Unless you’re, say, the National Press Club of South Africa, there would be no doubt that the Marikana massacre was the biggest news event of last year. In a previous post, I reported that the sociologist Peter Alexander considers the massacre one of the turning points in South African history. This week it was announced that City Press won a Sikuvile award for SA Story of the Year for its coverage of the Marikana massacre. This is indeed well-deserved. Their feature ‘The Faces of Marikana’ was one of the few mainstream stories that went beyond mere reporting of the conflict to speak to families of the victims, listening to their stories and treating them with dignity as human beings and not just as statistics of the dead. City Press’ coverage went beyond the pack journalism that characterized much of the reporting on Marikana, where elite sources were privileged above the voices of ordinary people. This is an example not only of the ‘ethics of listening’ that I wish more SA media would follow, but also an excellent example of how print publications can use the converged media space to their advantage.
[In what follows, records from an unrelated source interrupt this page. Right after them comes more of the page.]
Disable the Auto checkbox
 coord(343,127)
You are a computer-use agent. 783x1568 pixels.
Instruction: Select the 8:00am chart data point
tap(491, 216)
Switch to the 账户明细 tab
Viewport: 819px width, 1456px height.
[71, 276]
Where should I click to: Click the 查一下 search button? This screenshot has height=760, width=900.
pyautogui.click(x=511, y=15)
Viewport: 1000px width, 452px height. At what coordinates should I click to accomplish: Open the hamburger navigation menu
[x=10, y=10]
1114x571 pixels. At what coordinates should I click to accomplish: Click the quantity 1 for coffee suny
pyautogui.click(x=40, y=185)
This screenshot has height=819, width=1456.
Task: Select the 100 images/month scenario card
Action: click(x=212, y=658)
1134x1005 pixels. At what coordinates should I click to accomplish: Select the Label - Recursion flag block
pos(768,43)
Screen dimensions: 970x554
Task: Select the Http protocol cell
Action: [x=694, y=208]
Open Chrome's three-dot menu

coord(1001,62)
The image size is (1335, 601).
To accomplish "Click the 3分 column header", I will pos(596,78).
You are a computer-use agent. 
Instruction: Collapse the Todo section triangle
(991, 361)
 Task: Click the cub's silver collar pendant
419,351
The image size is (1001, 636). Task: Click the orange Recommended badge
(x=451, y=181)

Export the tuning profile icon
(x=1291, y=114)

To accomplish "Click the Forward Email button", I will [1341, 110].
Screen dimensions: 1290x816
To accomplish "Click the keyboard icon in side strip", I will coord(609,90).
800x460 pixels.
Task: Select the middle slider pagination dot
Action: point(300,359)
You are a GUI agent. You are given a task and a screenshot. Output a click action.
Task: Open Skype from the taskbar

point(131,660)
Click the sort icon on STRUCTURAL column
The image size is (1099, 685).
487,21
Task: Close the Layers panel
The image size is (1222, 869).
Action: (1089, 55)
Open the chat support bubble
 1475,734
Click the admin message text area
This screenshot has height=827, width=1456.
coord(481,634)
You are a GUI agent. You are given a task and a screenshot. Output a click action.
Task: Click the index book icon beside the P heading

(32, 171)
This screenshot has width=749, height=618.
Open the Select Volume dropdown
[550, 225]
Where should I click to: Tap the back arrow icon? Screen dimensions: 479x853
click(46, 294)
It’s a pity that Greg Marinovich’s reporting for Daily Maverick was not eligible for entry into the awards this year. His contribution shifted the debate about Marikana and set the tone for many to follow. Print and Digital Media SA, under whose auspices the prizes are awarded, confirmed that because they only recently extended their coverage include digital media as well as print (they do still ghettoize tabloid newspapers in a category of their own, though), they did not consider websites like the Daily Maverick this year. Their rules for eligibility are however under review.
In the meanwhile, kudos to City Press for carrying the day at this year’s awards.